===== Provided data =====

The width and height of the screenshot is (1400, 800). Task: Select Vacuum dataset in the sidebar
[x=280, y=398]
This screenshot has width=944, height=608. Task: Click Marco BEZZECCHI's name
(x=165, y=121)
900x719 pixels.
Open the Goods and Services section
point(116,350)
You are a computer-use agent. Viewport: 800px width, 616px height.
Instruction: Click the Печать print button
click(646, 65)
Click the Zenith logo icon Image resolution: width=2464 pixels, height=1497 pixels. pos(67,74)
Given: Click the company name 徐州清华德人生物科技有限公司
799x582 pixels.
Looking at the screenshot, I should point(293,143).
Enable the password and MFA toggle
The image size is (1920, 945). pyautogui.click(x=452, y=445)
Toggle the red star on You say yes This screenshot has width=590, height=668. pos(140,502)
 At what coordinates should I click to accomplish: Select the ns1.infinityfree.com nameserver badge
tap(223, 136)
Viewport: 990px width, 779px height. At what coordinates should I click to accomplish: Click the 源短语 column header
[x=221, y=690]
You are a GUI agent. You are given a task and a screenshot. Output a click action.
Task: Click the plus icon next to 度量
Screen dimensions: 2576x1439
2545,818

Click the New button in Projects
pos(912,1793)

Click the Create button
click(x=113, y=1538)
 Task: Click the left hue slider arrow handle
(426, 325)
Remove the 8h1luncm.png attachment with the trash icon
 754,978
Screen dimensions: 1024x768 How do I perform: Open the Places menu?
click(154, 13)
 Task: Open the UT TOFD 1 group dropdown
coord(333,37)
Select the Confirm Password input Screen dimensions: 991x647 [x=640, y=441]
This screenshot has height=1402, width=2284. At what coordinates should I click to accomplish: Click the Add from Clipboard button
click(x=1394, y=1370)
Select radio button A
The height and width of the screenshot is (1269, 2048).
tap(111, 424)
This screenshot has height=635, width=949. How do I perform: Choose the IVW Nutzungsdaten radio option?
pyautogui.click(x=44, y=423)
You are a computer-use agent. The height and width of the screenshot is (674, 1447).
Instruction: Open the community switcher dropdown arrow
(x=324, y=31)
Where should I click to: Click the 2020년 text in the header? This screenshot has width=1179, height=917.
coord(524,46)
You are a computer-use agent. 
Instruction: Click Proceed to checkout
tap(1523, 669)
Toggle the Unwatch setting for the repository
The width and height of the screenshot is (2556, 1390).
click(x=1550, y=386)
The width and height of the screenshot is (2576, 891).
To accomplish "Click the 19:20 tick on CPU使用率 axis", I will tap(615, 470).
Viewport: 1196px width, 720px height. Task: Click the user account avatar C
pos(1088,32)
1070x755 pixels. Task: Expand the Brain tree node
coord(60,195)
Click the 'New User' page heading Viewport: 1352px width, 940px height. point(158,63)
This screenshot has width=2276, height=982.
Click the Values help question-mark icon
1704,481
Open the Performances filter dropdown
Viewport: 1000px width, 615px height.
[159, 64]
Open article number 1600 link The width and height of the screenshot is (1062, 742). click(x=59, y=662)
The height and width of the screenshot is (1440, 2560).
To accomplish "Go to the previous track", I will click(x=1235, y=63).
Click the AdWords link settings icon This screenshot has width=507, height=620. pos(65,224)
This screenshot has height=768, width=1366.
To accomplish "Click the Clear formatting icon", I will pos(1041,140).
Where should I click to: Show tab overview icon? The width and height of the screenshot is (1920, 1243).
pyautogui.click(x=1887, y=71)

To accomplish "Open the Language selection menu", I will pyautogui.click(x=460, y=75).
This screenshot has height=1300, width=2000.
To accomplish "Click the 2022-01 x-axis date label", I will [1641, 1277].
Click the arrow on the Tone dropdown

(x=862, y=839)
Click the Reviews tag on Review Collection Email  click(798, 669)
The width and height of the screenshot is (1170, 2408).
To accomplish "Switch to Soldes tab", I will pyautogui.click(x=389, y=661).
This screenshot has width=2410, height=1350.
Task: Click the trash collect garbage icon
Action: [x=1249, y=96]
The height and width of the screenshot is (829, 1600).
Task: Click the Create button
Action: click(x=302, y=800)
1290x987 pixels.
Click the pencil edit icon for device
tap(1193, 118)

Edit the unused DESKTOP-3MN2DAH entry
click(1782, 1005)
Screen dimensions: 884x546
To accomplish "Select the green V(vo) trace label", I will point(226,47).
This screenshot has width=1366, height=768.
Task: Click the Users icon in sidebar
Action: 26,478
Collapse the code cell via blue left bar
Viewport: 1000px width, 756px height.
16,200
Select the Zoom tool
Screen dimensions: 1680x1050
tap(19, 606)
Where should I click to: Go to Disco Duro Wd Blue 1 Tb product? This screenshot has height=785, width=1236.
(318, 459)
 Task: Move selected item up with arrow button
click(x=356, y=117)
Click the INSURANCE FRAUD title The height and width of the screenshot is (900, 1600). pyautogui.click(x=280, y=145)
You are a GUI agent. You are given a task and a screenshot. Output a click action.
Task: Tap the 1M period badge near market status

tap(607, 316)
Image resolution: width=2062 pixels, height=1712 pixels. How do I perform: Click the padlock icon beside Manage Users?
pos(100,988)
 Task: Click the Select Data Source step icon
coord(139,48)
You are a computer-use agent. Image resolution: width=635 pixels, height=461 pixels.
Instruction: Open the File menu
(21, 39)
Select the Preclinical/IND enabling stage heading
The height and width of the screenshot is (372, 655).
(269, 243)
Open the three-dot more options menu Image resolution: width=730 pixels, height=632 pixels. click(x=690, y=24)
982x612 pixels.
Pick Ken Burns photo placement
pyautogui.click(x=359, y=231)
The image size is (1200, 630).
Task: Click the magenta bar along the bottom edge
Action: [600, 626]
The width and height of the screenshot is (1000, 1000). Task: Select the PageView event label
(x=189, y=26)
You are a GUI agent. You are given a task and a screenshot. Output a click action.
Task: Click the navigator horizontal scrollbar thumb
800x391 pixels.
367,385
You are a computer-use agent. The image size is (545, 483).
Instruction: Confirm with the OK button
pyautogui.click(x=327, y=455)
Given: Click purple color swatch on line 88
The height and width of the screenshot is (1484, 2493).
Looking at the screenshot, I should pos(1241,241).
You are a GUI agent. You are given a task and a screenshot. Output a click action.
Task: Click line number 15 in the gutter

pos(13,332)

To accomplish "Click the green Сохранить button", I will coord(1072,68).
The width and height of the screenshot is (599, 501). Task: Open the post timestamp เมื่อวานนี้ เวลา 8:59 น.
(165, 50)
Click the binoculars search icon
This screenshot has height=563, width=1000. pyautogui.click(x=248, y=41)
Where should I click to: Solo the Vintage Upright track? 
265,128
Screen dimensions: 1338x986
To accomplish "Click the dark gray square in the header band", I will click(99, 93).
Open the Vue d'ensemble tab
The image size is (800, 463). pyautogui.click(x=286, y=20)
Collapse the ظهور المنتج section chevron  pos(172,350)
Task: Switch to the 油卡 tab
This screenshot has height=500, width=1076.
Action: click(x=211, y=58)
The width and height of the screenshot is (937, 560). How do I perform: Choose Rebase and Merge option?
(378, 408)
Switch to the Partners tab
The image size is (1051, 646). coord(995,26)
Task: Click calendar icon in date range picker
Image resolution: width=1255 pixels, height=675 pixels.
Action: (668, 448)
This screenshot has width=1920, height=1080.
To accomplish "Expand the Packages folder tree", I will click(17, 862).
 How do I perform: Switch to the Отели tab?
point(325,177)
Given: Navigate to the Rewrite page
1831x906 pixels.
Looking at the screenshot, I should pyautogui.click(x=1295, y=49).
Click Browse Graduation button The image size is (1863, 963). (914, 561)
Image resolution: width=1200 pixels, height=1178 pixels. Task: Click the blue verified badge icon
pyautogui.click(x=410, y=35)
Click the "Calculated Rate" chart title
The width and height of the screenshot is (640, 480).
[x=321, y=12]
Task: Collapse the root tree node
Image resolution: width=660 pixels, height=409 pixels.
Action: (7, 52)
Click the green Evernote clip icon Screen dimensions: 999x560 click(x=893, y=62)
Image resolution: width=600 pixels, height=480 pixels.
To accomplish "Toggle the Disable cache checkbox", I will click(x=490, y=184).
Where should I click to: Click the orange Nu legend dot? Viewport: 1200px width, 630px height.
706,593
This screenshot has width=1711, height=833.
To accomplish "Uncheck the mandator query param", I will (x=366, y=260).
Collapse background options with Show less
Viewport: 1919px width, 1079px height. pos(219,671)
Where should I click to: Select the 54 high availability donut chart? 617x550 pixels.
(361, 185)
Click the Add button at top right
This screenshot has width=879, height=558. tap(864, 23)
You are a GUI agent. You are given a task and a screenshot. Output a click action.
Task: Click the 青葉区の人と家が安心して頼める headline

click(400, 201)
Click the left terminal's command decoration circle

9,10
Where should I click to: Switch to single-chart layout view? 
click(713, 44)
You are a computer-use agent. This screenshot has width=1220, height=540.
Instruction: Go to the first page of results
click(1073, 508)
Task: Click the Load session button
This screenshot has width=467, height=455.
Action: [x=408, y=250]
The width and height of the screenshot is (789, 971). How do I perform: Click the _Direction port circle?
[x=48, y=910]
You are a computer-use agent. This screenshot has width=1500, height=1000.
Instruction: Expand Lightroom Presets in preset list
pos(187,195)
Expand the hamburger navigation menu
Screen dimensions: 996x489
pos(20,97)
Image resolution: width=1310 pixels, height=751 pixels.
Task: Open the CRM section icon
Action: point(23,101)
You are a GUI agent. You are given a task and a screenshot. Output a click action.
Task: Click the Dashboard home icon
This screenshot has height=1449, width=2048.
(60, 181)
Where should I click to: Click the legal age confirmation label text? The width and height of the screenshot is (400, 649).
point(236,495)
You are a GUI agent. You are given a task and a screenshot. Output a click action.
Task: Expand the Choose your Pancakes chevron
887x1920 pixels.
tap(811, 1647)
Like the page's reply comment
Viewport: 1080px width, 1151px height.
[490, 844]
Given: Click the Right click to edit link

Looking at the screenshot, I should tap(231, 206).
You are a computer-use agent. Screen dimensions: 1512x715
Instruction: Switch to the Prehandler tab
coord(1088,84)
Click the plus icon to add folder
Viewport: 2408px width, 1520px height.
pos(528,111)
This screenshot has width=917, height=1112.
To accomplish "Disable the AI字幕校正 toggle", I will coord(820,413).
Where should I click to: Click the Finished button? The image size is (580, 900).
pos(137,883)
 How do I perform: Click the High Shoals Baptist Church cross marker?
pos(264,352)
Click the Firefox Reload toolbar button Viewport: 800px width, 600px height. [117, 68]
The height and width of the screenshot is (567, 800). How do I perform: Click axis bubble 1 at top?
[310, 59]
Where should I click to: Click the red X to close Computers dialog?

=====

Identify every line in the material above that contains the string "chart", and copy each of those lines in full. Matching is case-sensitive.

→ Written answer:
Click the "Calculated Rate" chart title
Where should I click to: Select the 54 high availability donut chart? 617x550 pixels.
Where should I click to: Switch to single-chart layout view? 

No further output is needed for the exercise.